Islamisten statt neuer Perspektiven und Freiheit!

Wie gross muss die Enttäuschung sein, wenn man sich Freiheit und neue Perspektiven erwartete, und stattdessen Islamisten gewählt werden!
Vor allem für die junge Generation, die sich auflehnte, und jetzt korrupte Willkür gegen religiöse getauscht hat.
Und die engagierten Frauen, die damit rechnen müssen, bald wieder aus der Öffentlichkeit verbannt zu werden.

Nach der Wahl, folgt die Qual ?!

Die Tunesier haben gewählt und zwar mehrheitlich die Ennahda. Das ist Demokratie und muss letztendlich akzeptiert werden. Die Proteste von Ennahda-Gegnern sind ebenso demokratisch, als auch die förmliche Kontrolle der Partei durch die Justiz und Medien. Die Bundesregierung ist nun genauso in der Verantwortung, den Kontakt mit der Ennahda zu suchen und das liberal-demokratische Gedankengut in die Partei von Ghannouchi hineinzutragen: http://wp.me/pNjq9-3jj.

Gibts doch gar nicht

Nach herrschender Ansicht des hiesigen Bobo ZK sind die Islamisten doch die Guten.

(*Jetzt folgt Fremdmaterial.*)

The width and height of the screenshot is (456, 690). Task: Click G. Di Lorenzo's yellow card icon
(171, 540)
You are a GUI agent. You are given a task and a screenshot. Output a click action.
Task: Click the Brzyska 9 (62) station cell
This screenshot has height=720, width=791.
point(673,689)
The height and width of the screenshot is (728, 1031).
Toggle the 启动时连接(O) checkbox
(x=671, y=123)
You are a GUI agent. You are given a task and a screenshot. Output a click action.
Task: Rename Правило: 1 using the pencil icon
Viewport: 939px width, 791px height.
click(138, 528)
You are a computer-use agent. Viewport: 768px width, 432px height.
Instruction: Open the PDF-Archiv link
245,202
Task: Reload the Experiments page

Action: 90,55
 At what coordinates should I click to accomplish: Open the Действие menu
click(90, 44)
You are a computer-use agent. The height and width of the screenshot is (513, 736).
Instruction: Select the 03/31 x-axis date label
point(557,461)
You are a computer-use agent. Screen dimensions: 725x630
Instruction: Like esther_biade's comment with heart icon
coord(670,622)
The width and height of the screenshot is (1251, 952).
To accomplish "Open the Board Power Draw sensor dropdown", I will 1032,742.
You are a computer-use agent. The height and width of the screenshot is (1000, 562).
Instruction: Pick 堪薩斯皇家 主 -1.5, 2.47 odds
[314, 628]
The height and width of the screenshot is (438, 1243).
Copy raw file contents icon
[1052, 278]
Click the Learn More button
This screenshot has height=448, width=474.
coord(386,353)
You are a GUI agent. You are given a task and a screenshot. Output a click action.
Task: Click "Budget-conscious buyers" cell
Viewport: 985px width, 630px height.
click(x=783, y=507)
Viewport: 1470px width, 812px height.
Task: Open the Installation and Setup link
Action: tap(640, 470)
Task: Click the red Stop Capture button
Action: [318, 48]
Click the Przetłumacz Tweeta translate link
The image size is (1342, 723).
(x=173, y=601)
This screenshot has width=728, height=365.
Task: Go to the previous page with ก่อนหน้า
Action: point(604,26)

seit dem krieg gegen libyen sind die islamisten die guten (wär sonst blöd- wie sollte man rechtfertigen, dass die N.To mit islamisten-rebellen kooperiert hat?), da wird sogar udo steinbach herausgekramt, als experte, der die irritierte menge beruhigen soll.
2011 heißt im offiziellen wording scharia "befreiung"

Was du nicht alles weisst

Und welche Aussage der Grünen meinst du damit speziell ? Wann und wo verteidigten Linke Islamisten ?

Der Haß der Grünen

auf alles Christliche hat dazu geführt, daß sie nach dem Motto "Der Feind meines Feindes ist mein Freund" eine Unmenge von islamistischen Vereinen fördern und sehr enge, auch persönliche, Beziehungen z.B. zu den Muslim Brothers Ablegern in Wien haben.
Das ist bei denen ein Teil Ihrer ideologischen Abneigung gegen die christlichen Kirchen.
Im persönlichen Bereich sollten Sie sich einmal die kurdischen Freunde vom Pilz ansehen.
Die sind knapp an einer islamistischen Terrororganisation dran.
Aber natürlich sind sie dennoch die, grün definiert und zertifiziert, "Guten".

Das Schlimme ist

Du glaubst anscheinend wirklich was du postest ...

Na Hauptsache

Sie glauben, was Ihnen das ZK so vorgibt.